- First, Cisco Systems Inc. (Nasdaq: CSCO) emerged from optical hibernation to acquire components company CoreOptics Inc. Although CoreOptics' current product is aimed at 40G, Cisco made clear in its announcement that the strategic aim of the acquisition was the 100G market to come. (See Cisco to Acquire CoreOptics and Cisco Renews Optical Focus With CoreOptics.)
- The next day, Infinera Corp. (Nasdaq: INFN) announced it is accelerating development of 100G photonic integrated circuits (PICs), with a new schedule that will bring them to market roughly 18 months faster than originally planned. To accelerate its 100G timetable, the company is halting its internal development of a 40G PIC and will use commercially available 40G components instead. (See Infinera Sets 100G Agenda and Infinera Ditches 40G, Talks 100G.)
The 100G messages from these vendors resonate with the messages we heard from network operators at Light Reading's Packet-Optical Transport Evolution conference last week, including Telus Corp. (NYSE: TU; Toronto: T) VP of Technology Strategy Zouheir Mansourati, who called 40G a "stopgap measure" on his company's road to the endgame.
We think that the industry support behind 100G has reached a critical mass so that – for the first time – we are beginning to question the future utility of 40G DWDM technology.
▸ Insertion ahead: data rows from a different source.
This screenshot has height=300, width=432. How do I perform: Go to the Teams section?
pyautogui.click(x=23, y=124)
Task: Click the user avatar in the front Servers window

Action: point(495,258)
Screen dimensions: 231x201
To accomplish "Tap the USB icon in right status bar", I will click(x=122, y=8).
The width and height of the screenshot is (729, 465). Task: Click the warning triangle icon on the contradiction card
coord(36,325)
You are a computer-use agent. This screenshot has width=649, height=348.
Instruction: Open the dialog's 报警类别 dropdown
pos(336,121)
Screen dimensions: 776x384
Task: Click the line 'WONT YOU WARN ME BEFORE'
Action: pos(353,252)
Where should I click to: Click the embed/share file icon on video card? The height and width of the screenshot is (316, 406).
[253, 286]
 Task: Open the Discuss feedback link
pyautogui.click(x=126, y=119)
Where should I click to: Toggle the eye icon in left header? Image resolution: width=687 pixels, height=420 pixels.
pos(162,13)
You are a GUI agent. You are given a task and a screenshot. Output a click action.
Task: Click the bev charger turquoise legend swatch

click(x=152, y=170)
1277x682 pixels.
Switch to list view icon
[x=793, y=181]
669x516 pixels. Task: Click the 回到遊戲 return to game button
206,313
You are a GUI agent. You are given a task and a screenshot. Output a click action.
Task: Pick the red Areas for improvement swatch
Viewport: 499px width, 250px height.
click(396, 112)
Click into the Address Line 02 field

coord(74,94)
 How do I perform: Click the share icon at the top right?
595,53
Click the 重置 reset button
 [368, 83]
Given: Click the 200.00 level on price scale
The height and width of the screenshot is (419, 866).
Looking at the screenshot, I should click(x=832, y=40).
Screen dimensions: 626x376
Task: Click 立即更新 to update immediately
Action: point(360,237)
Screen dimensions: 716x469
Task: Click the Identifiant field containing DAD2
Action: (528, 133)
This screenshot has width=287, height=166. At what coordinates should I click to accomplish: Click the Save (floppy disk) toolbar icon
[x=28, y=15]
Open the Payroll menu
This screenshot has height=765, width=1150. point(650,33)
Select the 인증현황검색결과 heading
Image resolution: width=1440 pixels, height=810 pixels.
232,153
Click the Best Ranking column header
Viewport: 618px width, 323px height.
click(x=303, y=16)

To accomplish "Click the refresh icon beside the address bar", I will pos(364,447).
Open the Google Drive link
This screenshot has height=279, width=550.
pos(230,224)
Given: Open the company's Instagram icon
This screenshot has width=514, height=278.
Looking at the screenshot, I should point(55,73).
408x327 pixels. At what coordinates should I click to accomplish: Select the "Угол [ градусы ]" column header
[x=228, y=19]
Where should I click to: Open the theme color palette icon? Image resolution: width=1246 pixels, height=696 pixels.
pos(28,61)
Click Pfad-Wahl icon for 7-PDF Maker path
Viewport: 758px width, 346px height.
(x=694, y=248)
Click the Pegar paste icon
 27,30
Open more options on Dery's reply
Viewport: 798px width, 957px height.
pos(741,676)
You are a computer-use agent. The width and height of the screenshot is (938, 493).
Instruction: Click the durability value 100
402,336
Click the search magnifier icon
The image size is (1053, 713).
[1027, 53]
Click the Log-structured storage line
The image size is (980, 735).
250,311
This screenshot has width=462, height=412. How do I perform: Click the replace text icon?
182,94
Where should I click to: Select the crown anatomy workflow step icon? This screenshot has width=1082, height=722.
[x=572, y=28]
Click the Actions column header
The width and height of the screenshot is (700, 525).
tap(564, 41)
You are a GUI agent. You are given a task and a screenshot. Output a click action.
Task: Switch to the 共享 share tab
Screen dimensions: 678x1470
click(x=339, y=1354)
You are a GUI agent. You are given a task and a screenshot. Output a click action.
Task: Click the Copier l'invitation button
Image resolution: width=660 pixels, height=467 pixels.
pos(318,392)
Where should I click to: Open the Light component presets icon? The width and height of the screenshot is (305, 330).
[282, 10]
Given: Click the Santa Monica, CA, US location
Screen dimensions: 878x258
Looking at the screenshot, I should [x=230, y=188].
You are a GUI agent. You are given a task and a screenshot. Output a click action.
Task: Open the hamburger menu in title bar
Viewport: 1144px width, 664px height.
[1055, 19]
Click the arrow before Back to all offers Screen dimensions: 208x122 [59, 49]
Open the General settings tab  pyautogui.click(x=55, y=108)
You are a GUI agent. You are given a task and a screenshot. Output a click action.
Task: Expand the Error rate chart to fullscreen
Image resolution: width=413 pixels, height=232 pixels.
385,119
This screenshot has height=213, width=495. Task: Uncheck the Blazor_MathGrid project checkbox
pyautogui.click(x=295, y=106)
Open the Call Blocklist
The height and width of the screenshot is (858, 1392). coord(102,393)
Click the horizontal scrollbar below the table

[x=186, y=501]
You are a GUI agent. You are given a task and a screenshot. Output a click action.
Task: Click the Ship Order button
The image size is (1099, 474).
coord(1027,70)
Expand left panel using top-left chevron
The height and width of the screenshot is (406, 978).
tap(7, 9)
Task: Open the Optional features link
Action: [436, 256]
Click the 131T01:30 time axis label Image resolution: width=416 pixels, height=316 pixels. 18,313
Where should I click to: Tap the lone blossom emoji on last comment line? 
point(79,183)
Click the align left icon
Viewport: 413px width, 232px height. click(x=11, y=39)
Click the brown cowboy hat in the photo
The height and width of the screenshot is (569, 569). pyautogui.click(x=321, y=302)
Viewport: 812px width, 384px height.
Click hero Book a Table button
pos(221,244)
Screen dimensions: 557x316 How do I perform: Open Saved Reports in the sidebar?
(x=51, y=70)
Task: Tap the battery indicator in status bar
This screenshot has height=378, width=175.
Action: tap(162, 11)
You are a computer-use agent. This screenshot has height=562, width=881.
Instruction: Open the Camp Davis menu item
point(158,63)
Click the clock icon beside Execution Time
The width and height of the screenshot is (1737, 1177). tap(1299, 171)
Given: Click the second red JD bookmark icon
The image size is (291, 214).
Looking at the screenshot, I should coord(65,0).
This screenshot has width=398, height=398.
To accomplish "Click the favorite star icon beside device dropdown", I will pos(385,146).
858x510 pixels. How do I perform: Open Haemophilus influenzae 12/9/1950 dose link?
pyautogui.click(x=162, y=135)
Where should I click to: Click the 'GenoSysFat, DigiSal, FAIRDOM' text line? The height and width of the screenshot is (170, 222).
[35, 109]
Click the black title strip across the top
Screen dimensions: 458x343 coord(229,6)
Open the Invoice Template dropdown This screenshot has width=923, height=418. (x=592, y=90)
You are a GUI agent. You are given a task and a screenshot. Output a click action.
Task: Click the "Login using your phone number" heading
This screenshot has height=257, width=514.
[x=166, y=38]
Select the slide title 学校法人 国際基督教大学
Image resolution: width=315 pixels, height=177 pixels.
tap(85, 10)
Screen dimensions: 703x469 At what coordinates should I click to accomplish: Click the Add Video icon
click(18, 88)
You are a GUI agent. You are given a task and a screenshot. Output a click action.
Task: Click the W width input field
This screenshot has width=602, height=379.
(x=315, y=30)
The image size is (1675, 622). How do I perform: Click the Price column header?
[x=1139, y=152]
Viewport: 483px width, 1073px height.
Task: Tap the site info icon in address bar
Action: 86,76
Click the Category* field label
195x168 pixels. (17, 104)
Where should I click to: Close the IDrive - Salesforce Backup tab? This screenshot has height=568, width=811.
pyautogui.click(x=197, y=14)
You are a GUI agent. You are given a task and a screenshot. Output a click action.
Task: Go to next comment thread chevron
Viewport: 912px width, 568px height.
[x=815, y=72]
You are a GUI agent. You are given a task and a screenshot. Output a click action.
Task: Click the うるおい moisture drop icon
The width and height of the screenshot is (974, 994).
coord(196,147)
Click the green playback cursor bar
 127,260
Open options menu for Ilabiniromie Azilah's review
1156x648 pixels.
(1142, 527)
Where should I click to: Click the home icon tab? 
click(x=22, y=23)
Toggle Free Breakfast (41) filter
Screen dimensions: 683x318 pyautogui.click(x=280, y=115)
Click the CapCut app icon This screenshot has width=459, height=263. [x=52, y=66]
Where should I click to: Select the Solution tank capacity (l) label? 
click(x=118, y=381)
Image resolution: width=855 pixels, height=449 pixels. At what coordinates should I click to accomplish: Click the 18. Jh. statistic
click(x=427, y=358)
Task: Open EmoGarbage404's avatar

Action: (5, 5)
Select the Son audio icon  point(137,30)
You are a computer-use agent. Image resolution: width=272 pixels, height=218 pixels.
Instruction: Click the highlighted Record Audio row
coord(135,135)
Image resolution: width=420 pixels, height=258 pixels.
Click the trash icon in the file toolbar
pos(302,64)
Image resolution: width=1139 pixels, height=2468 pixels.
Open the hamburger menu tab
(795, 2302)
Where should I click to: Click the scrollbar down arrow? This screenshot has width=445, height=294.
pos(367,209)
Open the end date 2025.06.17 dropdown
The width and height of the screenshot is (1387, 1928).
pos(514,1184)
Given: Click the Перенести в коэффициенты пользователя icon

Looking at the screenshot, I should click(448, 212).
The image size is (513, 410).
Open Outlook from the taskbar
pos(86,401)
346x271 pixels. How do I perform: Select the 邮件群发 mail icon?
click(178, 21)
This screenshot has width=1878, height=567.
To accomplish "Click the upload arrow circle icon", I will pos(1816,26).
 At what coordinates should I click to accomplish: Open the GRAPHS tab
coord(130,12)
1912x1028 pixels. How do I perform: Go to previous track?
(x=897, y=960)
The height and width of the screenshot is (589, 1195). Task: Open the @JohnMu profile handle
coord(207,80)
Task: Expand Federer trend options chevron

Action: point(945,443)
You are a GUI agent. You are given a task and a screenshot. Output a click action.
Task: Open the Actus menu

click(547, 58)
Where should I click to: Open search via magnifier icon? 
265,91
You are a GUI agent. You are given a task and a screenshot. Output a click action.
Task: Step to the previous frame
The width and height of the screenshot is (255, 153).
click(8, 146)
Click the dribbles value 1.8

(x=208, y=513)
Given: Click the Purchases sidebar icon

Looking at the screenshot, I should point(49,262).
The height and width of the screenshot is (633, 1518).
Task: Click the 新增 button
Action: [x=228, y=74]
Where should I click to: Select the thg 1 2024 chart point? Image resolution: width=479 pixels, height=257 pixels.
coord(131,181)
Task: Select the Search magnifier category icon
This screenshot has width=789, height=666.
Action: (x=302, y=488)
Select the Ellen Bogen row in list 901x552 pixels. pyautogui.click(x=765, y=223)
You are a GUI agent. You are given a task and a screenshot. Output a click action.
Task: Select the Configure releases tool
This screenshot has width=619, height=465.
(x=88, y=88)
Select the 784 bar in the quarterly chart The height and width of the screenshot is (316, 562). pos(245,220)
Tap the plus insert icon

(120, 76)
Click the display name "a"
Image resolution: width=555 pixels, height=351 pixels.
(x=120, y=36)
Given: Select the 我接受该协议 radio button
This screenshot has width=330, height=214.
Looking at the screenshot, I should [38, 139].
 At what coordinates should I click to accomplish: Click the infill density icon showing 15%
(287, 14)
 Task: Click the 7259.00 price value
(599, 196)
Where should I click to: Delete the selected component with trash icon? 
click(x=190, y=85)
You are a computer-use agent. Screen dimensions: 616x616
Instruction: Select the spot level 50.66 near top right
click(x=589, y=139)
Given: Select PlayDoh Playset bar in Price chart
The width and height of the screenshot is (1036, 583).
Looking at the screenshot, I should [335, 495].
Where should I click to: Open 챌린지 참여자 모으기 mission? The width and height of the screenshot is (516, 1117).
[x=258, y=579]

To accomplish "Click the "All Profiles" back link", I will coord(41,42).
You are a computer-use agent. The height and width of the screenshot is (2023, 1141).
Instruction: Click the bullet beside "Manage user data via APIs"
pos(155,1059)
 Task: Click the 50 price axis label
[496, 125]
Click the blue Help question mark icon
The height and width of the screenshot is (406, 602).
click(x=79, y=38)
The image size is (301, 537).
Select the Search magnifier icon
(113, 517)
Infinera president and CEO Tom Fallon described the problem 40G faces as "the 40G squeeze" – meaning that 40G is destined to get squeezed between the continuing popularity of 10G transport and the future uptake of 100G transport.
We like this description, and we agree that 40G is increasingly looking like a technology without a permanent home -- the third-party candidate in a two-party political race, to use an analogy. In the near future, operators with big bandwidth needs will choose 100G, and those that don't require 100G will stick with 10G. The biggest problem for 40G is that, so far, it has been unable to compete with 10G on price – as 10G cost curves have been too steep for 40G to match. Forget about 40G pricing at 2.5x10G transponder pricing. From what we've been told, 40G can't even compete with 10G at 4x10G pricing!
Returning to the political party analogy, third-party candidates often serve a significant purpose in bringing issues to the forefront that would otherwise be buried in the debate. Here, 40G has indeed served a useful purpose in compelling the industry to take a much more standardized approach to 100G development – work that is now being spearheaded by the Optical Internetworking Forum (OIF) and includes dual-polarization QPSK modulation and coherent detection as well as standardized form factors to which components vendors can build.
However, with 100G now well on its way, perhaps the optical networking industry as a whole would be best served by retiring work on 40G and focusing full-steam on bringing 100G to market. The clear benefit of doing this is focusing limited industry resources on a single purpose and, as a result, speeding 100G to market at economical price points (possibly even profitable ones). On the other hand, what is the real value of pressing forward with 40G development, knowing that it can't compete with 10G on pricing or with 100G on capacity?